Second, rather than directly putting a multi_normal prior on beta, try using the multivariate non-centered parameterisation (which also uses the cholesky factor). This tends to sample more efficiently (but not always), more information and examples here: 24.7 Reparameterization | Stan User’s Guide

Hi @andrjohns and thanks for your input!

In fact, I did try using Cholesky factors before (for the betas). The way I did it was

data {
  int<lower=1> N;        // maximal time
  int<lower=1> m;        // the number of cells
  int<lower=1> p;         // number of covariates, including intercept
  cov_matrix[m] Ycov; // covariance matrix of sales
  matrix[m, N] Y;          // the matrix of sales: Y[k,t] = sales in cell k at time t; Y[:,t] = sales at time t
  real X[N,m,m*p];       // this is an array
  vector[m*p] m0;
}

parameters {
  matrix[m*p, N+1] beta; //beta[:,t] = coefficients at time t
  // other
  cholesky_factor_corr[m*p] L_Omega;  // Cholesky correlation
  vector<lower=0>[m*p] L_sigma;           // cholesky scale
}

transformed parameters {
  matrix[m*p, m*p] L_Sigma;
  matrix[m, N] ExpY;
  matrix[N, m] ExpYtransposed; // can assign values only to rows, and not columns of matrices
  
  for(t in 1:N){
    ExpYtransposed[t] = to_row_vector(to_matrix(X[t,:,:]) * beta[:,t]); 
  }
  ExpY = ExpYtransposed';
  L_Sigma = diag_pre_multiply(L_sigma, L_Omega); 
}

model {
  //priors
  L_sigma ~ cauchy(0, 2.5);
  L_Omega ~ lkj_corr_cholesky(4);
  
  col(beta,1) ~ multi_normal_cholesky(m0, L_Sigma);
  for(t in 2:N){
     col(beta,t) ~ multi_normal_cholesky(col(beta,t-1), L_Sigma); 
  }
  
  //the sales
  for(t in 1:N){
     col(Y,t) ~ multi_normal(col(ExpY,t), Ycov); 
  }
  
}

The placement of the declarations of L_sigma, L_Sigma and L_Omega is different than in the documentation page you pointed to, but I thought it wouldn’t make too much of a difference. Is that true?

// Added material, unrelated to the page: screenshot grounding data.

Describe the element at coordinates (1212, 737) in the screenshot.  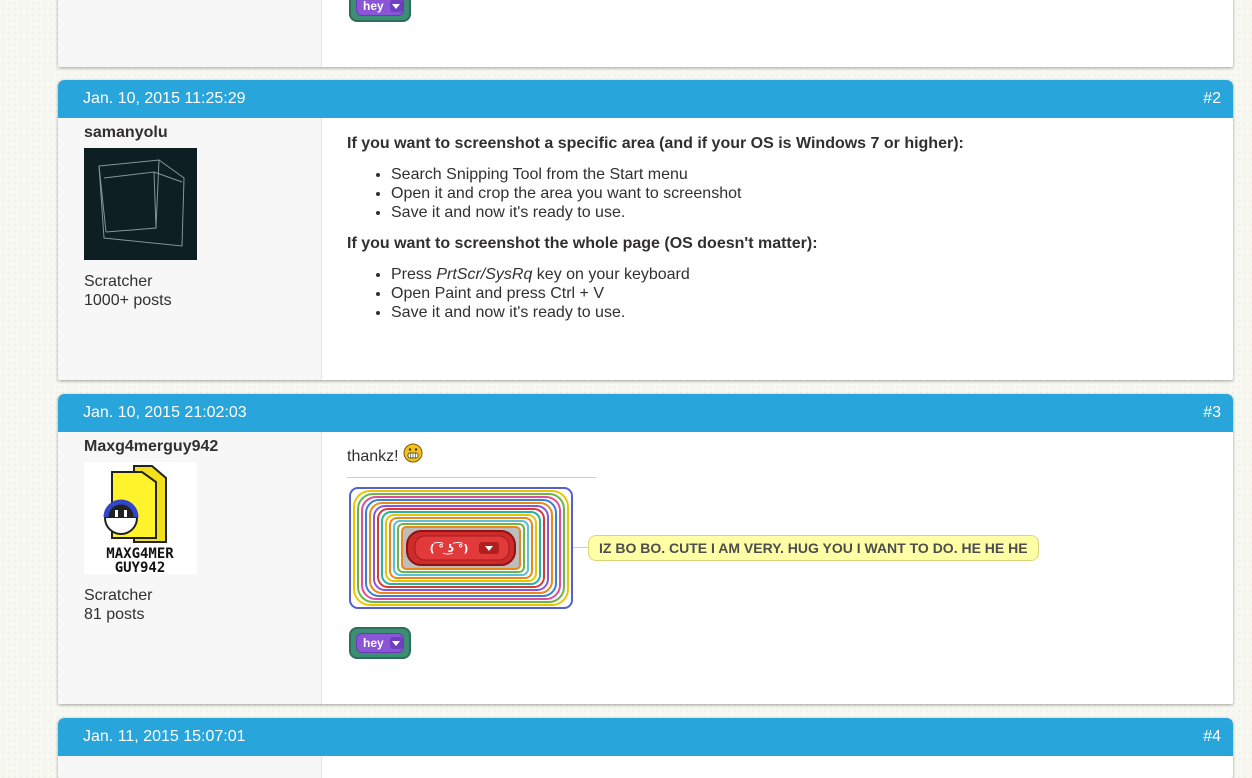
I see `post-number-link: #4` at that location.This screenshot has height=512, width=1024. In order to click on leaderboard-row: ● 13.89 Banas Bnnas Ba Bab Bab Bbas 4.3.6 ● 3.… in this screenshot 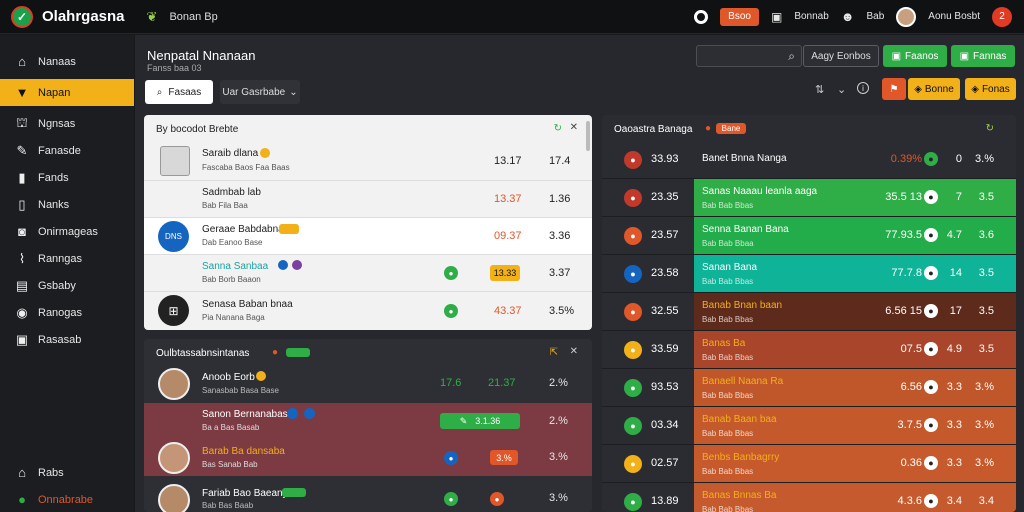, I will do `click(809, 498)`.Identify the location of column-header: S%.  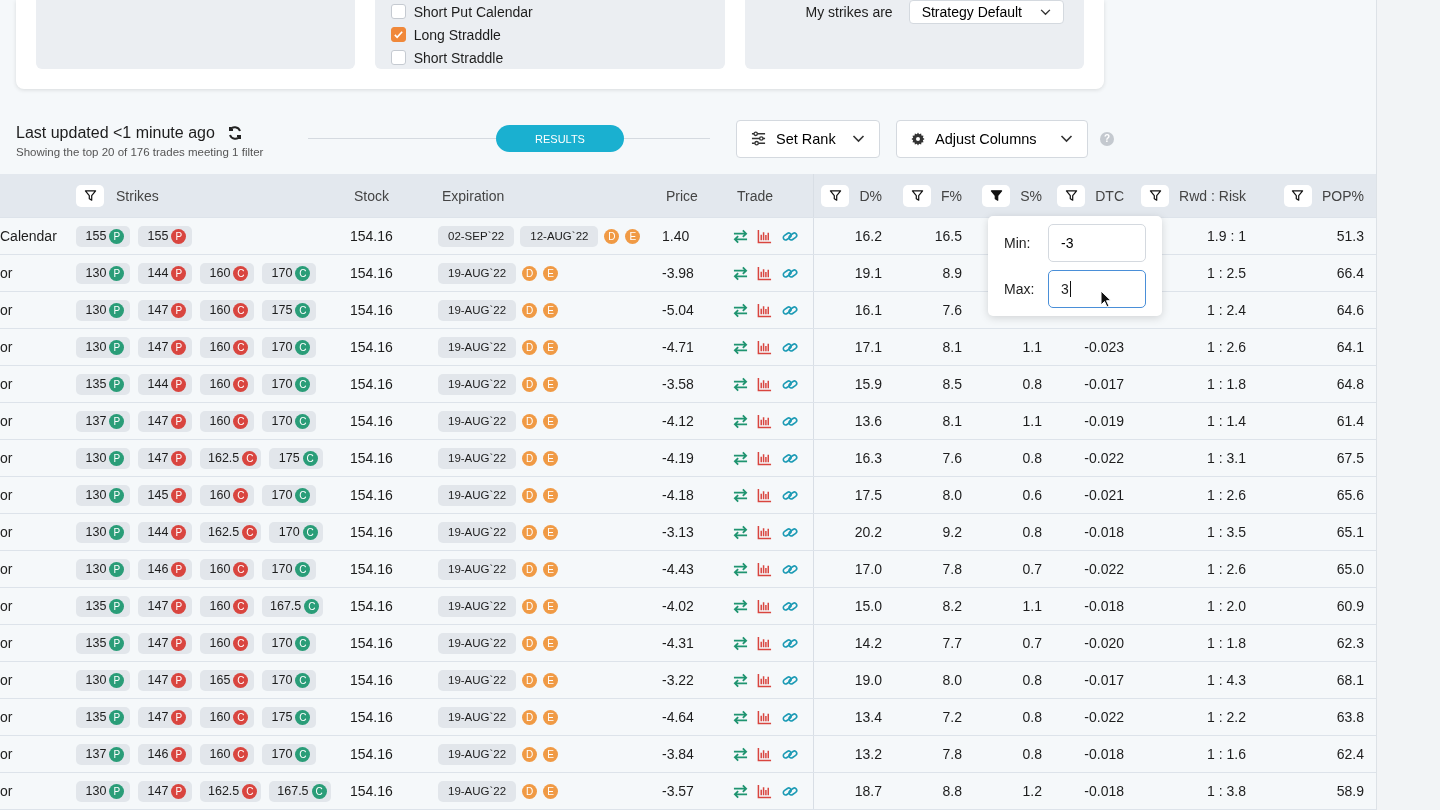
(1031, 196).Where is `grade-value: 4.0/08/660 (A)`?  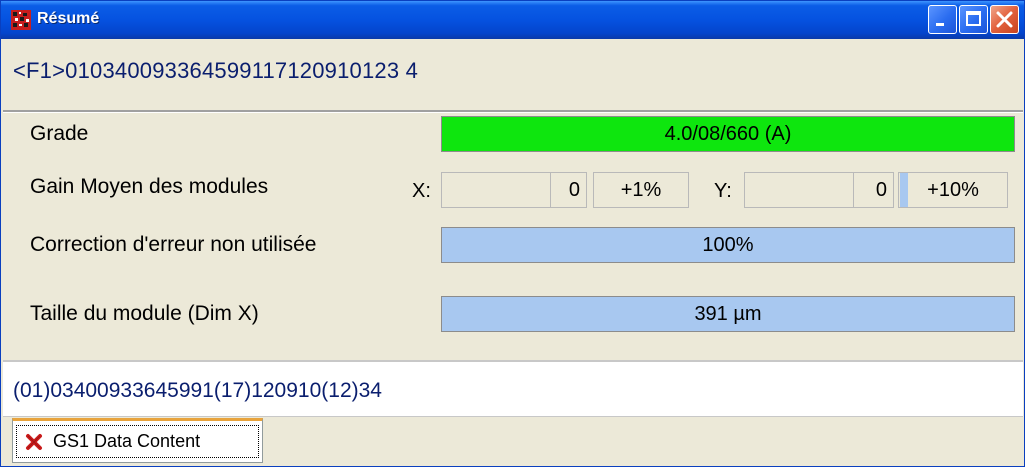
grade-value: 4.0/08/660 (A) is located at coordinates (728, 134).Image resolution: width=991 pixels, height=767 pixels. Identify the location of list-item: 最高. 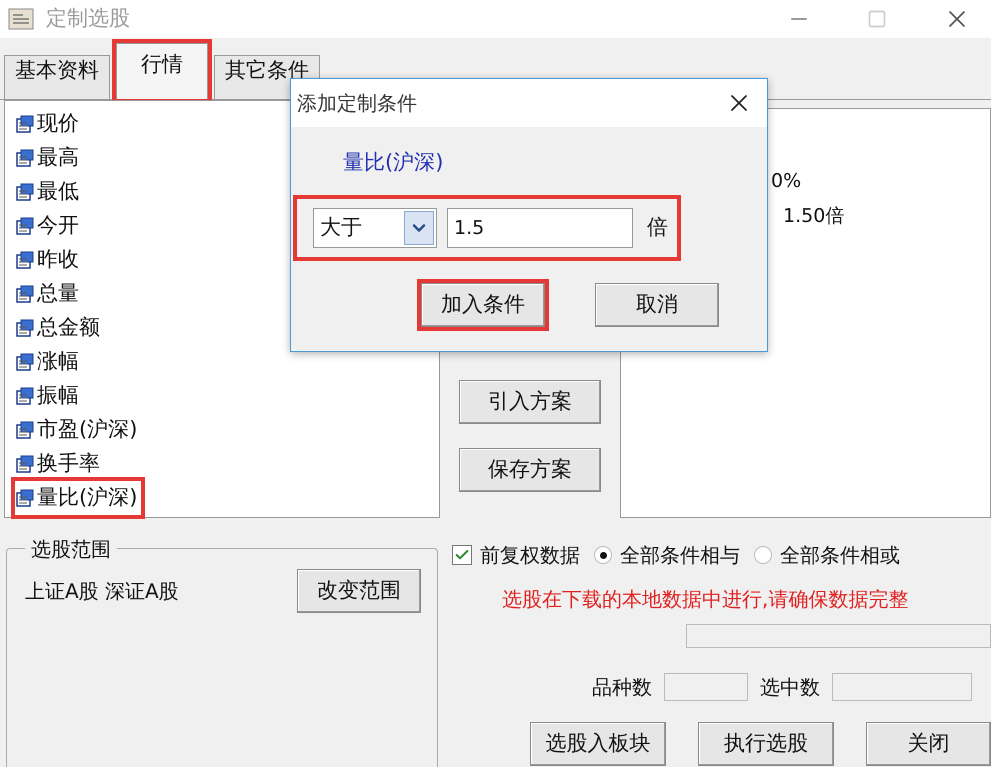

Anyway, with the above formulation I’m also ending up with the chains not mixing (so it seems). This is what I get when calling traceplot(fit, pars = c("beta[1,1]")):

beta11922×497 7.3 KB

I’ll try debugging using print statements. I’d still be grateful for any explanations as to what may be causing this behaviour.

I know that a couple years have passed, but I am curious whether @Hannah ever figured out how to fit this model in Stan. I’ve encountered similar challenges that’s I’ve solved in ad hoc ways but @Hannah seemed to have sketched out a better approach.